I am currently doing an experiment on a dataset using differential privacy concepts. So, I am trying to implement one of the mechanisms of differential privacy namely Laplace mechanisms using a sample dataset from UCI Machine Repository and python programming language.
Let's assume that we have simple counting query where we want to know the number of people who earns '<=50k' which are grouped by their 'occupation'

SELECT 
   adult.occupation, COUNT(adult.salary_group) As NumofPeople 
FROM 
   adult
WHERE 
   adult.salary_group = '<=50K'
GROUP BY 
   adult.occupation, adult.salary_group;

and this is the Laplace function I am trying to use

import numpy as np

def laplaceMechanism(x, epsilon):
    x +=  np.random.laplace(0, 1.0/epsilon, 1)[0]
return x

So, my question is how could I apply the function against the the data I got if we take epsilon=2, I know that Laplace Mechanism works by adding a random noise from the la place distribution to the true answer we get from the query.

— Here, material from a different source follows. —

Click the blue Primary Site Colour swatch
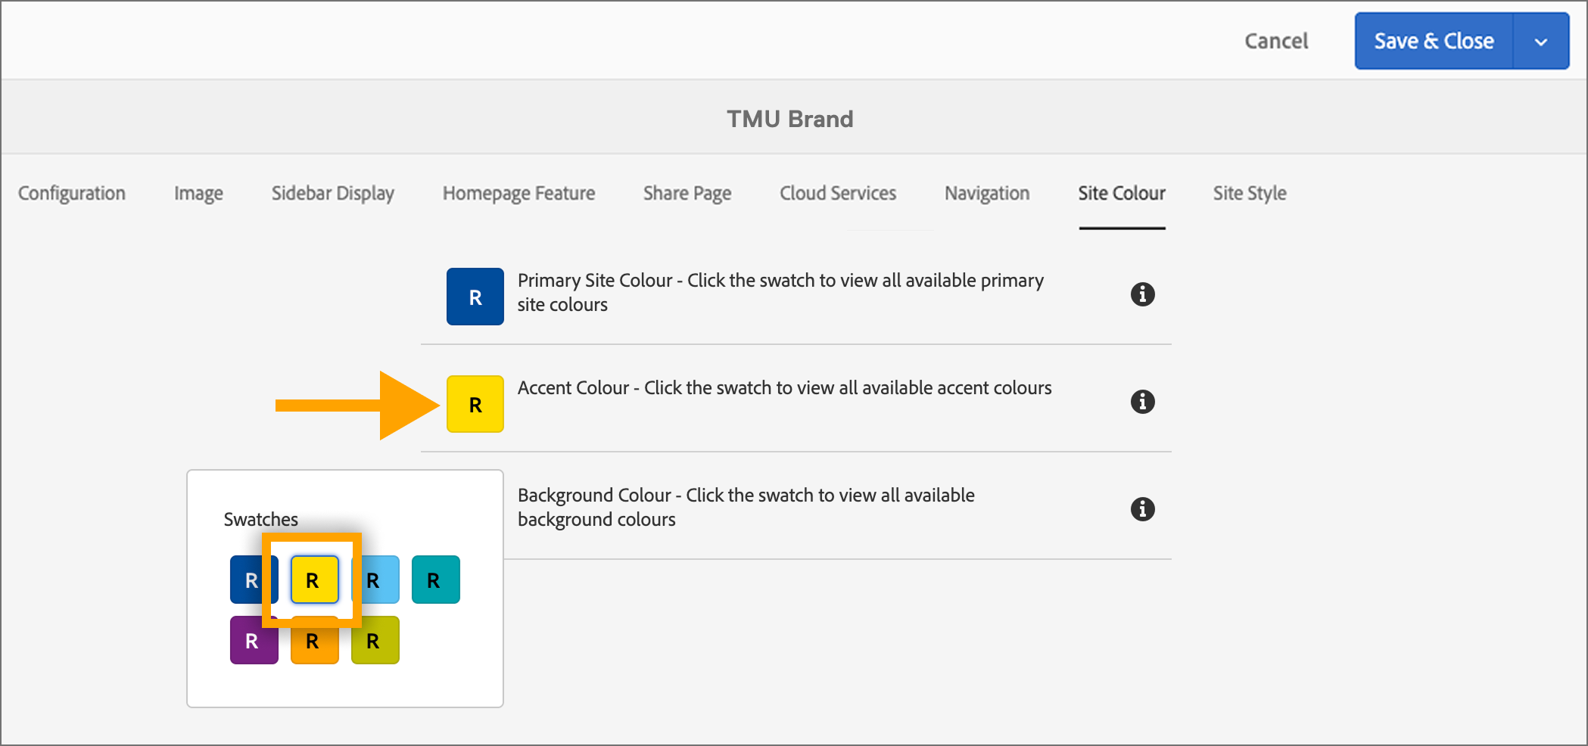(475, 296)
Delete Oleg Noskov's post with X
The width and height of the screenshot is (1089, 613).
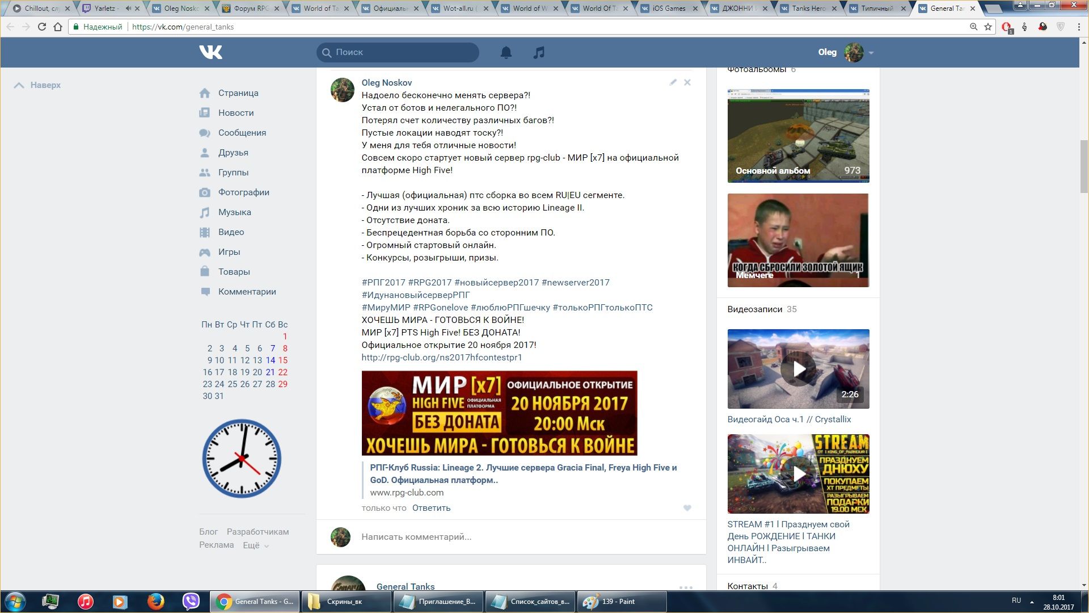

A bit of insight would be appreciated...

like image 215
fudu Avatar asked Nov 19 '16 15:11

fudu


1 Answers

Assuming you have already loaded the csv from the link into a database to conduct the sql query, you can apply your Laplacian function by first loading the results of the query into a pandas dataframe using pandas.readsql():

import pandas as pd

query =  '''SELECT 
   adult.occupation, COUNT(adult.salary_group) As NumofPeople 
FROM 
   adult
WHERE 
   adult.salary_group = '<=50K'
GROUP BY 
   adult.occupation, adult.salary_group;'''

df = pd.read_sql(query, '<database-connection-string>')

Then you can apply your function using pandas.Series.apply() using args to pass in your epsilon:

df['NumOfPeople]' = df['NumOfPeople'].apply(laplaceMechanism, args=(2,))

The above would obviously replace the NumOfPeople column with the adjusted values, you could choose to keep the new series separate, attach them to the dataframe as a new column with a different name, or clone the dataframe first to keep the old dataframe around too.